I don’t remember becoming an adult. When I say “becoming an adult,” I don’t mean turning 18; but rather the point in my life when I realized that the responsibility for managing my life belongs to no one else. The benefits and consequences of daily decisions that fall on me alone. Maturity is knowing when to accept advice and when to disregard well-meaning opinions. Discerning the difference is where it gets tricky.

There will always be someone who thinks they know you or your situation better than you.  I think as we mature it is easier to appreciate when someone has solid recommendations, but also realize we don’t need to follow this instruction without consideration. Autonomous adults glean what is relevant and discard what is not. I sometimes need to remind myself that tweaking an idea is not disrespectful; adaptation makes it more personal, useful and meaningful to me.

Trials, trauma and health issues can debilitate self-trust making it easier to ignore our gut instinct. Dependency might be okay for a short while but ultimately these phases should be about gaining introspection and knowledge rather than relinquishing control. Recognizing that you do not have all the answers does not make you weak, it means you are willing to push beyond your own understanding. Realizing that experts don’t always know what is best for you is paramount to proper self-care. I learned this lesson first hand and will never again relinquish control of my health (or any other area of my life) simply because someone else is supposed to be an authority.

Six years ago, I was having some serious health issues. I was extremely overweight, tired all the time and my emotions were closer to that of a 14-year-old hormonal female. I struggled with exercise because of full body joint pain. Prevalent brain fog, exacerbated by insomnia and a poor diet, made any decision challenging. Hell, my whole life was challenging! I was too tired to try to figure things out and although my multiple physical issues terrified me, I didn’t care. It was too overwhelming.

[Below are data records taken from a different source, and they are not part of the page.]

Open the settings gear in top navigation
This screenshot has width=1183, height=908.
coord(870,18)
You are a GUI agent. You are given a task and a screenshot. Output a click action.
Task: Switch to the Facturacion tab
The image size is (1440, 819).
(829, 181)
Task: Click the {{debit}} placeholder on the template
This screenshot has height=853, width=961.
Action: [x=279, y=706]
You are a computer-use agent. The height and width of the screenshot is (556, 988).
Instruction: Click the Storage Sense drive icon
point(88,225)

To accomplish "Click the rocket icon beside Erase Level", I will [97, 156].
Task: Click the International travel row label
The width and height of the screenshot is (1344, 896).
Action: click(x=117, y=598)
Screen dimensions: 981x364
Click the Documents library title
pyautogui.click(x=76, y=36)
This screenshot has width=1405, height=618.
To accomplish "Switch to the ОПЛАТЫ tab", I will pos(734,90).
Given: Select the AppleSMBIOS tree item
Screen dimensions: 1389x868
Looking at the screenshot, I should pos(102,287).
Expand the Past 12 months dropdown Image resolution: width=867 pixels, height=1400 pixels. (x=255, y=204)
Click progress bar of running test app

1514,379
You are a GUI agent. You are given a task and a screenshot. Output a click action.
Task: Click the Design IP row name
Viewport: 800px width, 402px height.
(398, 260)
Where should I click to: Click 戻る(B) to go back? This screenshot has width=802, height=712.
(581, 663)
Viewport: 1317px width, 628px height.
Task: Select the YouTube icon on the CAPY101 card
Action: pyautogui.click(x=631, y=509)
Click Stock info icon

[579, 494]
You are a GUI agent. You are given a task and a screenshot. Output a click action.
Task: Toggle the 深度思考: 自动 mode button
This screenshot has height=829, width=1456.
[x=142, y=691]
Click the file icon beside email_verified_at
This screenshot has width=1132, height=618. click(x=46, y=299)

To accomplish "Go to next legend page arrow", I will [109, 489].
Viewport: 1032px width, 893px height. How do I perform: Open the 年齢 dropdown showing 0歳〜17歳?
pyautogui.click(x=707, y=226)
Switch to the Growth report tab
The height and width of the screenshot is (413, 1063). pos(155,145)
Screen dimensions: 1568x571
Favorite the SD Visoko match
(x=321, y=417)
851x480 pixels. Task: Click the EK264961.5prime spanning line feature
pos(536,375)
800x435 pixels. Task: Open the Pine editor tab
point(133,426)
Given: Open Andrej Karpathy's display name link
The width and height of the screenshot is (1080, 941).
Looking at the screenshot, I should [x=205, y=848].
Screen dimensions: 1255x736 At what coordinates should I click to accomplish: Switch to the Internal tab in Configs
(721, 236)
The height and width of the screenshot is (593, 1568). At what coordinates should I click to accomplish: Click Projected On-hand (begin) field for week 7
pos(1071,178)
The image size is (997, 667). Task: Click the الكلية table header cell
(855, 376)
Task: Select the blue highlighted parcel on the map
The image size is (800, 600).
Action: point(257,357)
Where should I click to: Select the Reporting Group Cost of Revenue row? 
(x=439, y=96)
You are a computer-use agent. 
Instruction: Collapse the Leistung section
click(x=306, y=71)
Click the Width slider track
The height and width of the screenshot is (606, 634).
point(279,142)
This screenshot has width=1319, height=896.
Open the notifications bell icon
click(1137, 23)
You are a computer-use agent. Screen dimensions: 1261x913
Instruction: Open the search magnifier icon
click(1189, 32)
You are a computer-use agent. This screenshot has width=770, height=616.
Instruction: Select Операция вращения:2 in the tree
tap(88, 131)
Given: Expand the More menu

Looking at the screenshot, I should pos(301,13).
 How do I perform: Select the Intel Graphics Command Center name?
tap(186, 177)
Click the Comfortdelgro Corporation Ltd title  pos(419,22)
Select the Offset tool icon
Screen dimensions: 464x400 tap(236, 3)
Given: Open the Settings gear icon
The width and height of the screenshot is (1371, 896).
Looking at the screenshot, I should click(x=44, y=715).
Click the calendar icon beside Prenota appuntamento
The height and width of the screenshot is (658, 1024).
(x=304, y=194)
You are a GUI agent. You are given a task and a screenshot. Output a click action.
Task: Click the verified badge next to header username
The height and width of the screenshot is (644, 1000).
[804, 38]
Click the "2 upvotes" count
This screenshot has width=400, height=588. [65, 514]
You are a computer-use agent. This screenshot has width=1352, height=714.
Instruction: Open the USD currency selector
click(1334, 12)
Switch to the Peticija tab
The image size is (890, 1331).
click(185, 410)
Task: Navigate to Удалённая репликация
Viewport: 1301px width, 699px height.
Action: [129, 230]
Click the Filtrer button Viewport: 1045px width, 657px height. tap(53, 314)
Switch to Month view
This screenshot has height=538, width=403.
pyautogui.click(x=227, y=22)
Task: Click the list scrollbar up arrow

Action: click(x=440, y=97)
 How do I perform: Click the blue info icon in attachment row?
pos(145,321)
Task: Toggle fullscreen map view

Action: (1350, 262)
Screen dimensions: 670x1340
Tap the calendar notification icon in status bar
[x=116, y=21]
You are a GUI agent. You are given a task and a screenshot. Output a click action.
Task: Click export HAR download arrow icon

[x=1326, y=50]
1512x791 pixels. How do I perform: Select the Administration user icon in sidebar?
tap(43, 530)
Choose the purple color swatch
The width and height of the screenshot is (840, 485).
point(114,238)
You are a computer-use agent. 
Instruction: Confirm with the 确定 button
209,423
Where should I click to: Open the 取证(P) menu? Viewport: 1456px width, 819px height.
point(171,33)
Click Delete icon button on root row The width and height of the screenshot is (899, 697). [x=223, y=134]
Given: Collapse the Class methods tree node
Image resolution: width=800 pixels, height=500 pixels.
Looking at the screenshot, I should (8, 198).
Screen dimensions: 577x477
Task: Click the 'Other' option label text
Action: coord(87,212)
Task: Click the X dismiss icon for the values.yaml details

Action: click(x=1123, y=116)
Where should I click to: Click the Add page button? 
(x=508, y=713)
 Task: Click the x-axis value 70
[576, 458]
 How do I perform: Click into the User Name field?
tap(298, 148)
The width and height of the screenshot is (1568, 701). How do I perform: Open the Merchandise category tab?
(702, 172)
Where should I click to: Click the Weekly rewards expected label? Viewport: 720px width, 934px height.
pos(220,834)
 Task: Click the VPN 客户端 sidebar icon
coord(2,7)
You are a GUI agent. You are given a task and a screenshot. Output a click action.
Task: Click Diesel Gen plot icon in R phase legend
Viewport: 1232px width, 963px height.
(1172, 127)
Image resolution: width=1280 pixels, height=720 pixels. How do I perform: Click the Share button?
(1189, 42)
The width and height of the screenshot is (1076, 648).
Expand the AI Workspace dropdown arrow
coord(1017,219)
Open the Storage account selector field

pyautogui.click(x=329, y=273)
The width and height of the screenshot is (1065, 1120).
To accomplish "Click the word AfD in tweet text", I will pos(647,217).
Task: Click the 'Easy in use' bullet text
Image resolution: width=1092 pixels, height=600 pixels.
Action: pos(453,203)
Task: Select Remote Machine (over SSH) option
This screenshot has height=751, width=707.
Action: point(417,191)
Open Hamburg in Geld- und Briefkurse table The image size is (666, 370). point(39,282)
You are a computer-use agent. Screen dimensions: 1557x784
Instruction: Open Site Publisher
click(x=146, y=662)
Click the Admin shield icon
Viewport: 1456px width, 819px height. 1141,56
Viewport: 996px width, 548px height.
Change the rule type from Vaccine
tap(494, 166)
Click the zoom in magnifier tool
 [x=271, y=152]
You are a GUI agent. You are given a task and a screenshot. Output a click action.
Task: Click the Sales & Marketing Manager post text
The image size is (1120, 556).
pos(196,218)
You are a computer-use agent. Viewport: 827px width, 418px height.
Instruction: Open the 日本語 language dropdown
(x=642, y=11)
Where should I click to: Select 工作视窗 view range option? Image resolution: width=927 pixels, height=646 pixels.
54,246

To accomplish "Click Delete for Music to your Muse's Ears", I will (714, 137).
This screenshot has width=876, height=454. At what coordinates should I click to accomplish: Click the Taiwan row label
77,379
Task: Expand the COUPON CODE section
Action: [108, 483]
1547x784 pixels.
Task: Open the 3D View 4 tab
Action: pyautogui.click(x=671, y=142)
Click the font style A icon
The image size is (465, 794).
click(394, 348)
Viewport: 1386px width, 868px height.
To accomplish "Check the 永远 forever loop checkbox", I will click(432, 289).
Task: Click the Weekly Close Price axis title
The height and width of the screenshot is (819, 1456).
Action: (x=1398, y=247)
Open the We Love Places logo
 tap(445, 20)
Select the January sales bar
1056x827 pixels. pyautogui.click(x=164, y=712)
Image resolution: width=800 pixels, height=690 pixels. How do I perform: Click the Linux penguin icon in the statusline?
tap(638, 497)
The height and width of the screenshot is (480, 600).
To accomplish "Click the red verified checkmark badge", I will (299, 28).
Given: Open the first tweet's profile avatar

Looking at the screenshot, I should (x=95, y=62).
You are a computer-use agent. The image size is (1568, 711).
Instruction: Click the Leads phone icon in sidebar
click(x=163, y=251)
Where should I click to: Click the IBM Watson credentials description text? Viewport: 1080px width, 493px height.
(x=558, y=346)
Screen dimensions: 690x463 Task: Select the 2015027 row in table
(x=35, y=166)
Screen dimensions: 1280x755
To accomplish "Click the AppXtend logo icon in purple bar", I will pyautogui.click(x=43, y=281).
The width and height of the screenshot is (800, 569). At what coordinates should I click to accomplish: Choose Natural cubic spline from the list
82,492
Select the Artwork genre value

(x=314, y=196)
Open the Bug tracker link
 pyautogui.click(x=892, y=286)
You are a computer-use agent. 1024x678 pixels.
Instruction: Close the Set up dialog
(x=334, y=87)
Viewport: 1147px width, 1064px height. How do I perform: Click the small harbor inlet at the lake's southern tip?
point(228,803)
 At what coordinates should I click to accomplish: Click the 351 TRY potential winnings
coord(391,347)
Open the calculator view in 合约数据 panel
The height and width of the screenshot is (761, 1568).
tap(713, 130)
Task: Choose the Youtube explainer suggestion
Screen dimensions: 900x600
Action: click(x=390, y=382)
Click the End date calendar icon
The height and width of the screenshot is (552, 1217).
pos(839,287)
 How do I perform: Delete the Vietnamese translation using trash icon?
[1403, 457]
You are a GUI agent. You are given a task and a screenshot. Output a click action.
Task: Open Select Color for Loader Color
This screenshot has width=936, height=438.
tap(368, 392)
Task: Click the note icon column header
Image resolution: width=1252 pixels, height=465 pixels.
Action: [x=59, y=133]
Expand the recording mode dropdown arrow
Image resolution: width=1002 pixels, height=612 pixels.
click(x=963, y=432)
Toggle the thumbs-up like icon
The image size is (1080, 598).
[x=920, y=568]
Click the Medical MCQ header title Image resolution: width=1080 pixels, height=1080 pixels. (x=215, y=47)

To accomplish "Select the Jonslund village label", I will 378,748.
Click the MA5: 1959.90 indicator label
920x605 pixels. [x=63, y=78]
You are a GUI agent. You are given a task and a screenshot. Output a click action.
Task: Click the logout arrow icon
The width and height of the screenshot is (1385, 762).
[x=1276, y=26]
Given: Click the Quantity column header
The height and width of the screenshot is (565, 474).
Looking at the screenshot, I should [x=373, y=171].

I went to my doctor in complete desperation. Initially, they prescribed Prozac, which leveled out my moods, but the brain fog and joint pain persisted plus I gained more weight. Eventually I was diagnosed with hypothyroidism and prescribed a synthetic medication that alleviated some of the brain fog yet I was still overweight, exhausted and lacked vitality. I was in my early 40’s but felt 90. At one point the doctor told me I had arthritis. I didn’t realize it at the time but you need to have x-rays to accurately diagnose regular arthritis and he had never ordered x-rays. This is when my gut kicked in… “Something is not right about this.”

I didn’t care about anything I used to love; it was too hard to write, read or hike. Spending time with my son and enjoying his company took every ounce of my willpower since I preferred spending every day in bed hiding from the world. Thankfully the synthetic thyroid medication gave me just enough mental boost to be able to start researching my symptoms and eventually find a way out of my illness.

The first resource I found was a community of individuals who all dealt with thyroid issues. The website Stop the Thyroid Madness was my yellow brick road to health. This site started me on a pathway that became a battle with the narrow-minded medical professionals I had been trusting. I started educating myself on hypothyroidism. Once upon a time individuals who suffered from thyroid dysfunction used a natural full spectrum medication; but Big Pharma pushed it out for the more profitable synthetic version. Some people do well on the synthetic, but not everyone, and I was not getting better so I wanted to try the natural thyroid prescription.

I went to my doctor’s office armed with a book and loads of information. I expected to be allowed (Yes, allowed!) to try this new/old medication. I remember sitting in the examining room both excited and scared. I felt like a child asking for permission to go to the prom. But, instead of them celebrating my proactive self-care, I was met with hostility and anger. The physician’s assistant reluctantly agreed to let me try a natural thyroid medication, but not without the condescending remark that, this medication was out of date and only used by “83-year-old women who refused to switch to the synthetic brand.” I had to go for more blood tests first, which would take several days.  I was out of the synthetic prescription and was feeling worse than ever. The anxiety about my decision, going against the PA’s suggestion and my inability to function led to a complete melt-down.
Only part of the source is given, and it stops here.